Exercise requirements →
Copy each line containing the word "list" from the records that follow, please.

[Saved data entries]
↓↓↓

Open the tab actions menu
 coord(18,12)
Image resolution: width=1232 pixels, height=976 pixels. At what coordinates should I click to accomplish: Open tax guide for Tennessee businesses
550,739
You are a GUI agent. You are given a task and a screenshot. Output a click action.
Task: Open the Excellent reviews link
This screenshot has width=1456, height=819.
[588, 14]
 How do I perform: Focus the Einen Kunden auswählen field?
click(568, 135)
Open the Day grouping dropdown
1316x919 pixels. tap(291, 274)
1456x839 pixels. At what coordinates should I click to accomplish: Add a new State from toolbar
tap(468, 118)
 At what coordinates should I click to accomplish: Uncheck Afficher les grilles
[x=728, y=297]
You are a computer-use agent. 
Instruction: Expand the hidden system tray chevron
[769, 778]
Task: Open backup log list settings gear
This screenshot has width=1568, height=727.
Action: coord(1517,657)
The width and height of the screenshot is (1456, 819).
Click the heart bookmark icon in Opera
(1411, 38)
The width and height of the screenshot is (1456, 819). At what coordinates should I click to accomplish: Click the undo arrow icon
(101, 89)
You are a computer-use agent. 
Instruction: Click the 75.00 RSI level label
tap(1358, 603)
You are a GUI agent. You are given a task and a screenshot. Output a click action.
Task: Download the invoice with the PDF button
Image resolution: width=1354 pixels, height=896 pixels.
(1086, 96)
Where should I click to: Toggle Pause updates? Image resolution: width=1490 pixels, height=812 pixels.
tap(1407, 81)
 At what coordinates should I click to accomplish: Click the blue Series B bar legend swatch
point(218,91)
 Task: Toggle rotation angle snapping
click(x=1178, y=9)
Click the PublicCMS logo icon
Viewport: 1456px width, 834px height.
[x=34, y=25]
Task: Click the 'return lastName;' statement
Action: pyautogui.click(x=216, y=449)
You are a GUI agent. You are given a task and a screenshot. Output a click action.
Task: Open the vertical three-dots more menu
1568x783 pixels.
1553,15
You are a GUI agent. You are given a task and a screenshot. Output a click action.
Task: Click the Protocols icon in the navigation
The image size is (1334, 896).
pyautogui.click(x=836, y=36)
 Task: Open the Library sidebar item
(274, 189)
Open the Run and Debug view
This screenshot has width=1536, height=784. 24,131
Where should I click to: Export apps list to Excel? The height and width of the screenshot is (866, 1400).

↑↑↑

Solution to this exercise →
Task: Open backup log list settings gear
Where should I click to: Export apps list to Excel? The height and width of the screenshot is (866, 1400).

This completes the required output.